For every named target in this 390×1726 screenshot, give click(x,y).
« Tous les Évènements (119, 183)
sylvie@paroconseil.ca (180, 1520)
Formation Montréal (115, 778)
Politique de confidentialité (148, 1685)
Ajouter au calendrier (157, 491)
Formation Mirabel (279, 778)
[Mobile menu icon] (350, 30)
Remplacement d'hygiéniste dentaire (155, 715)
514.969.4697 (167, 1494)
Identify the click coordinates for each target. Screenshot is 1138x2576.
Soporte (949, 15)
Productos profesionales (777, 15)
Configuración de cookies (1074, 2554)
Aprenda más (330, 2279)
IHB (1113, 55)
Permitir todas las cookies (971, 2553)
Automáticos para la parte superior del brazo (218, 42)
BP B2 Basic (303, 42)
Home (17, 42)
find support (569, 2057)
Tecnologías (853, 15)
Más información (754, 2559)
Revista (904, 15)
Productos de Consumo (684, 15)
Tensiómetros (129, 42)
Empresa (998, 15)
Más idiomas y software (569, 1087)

◆ ASSIGNED TASK: Give an exact reproduction of the lines from the one with "Formation Montréal (115, 778)" to the final line of the entries, including both.

◆ TASK OUTPUT:
Formation Montréal (115, 778)
Politique de confidentialité (148, 1685)
Ajouter au calendrier (157, 491)
Formation Mirabel (279, 778)
[Mobile menu icon] (350, 30)
Remplacement d'hygiéniste dentaire (155, 715)
514.969.4697 (167, 1494)
Identify the click coordinates for each target. Screenshot is 1138x2576.
Soporte (949, 15)
Productos profesionales (777, 15)
Configuración de cookies (1074, 2554)
Aprenda más (330, 2279)
IHB (1113, 55)
Permitir todas las cookies (971, 2553)
Automáticos para la parte superior del brazo (218, 42)
BP B2 Basic (303, 42)
Home (17, 42)
find support (569, 2057)
Tecnologías (853, 15)
Más información (754, 2559)
Revista (904, 15)
Productos de Consumo (684, 15)
Tensiómetros (129, 42)
Empresa (998, 15)
Más idiomas y software (569, 1087)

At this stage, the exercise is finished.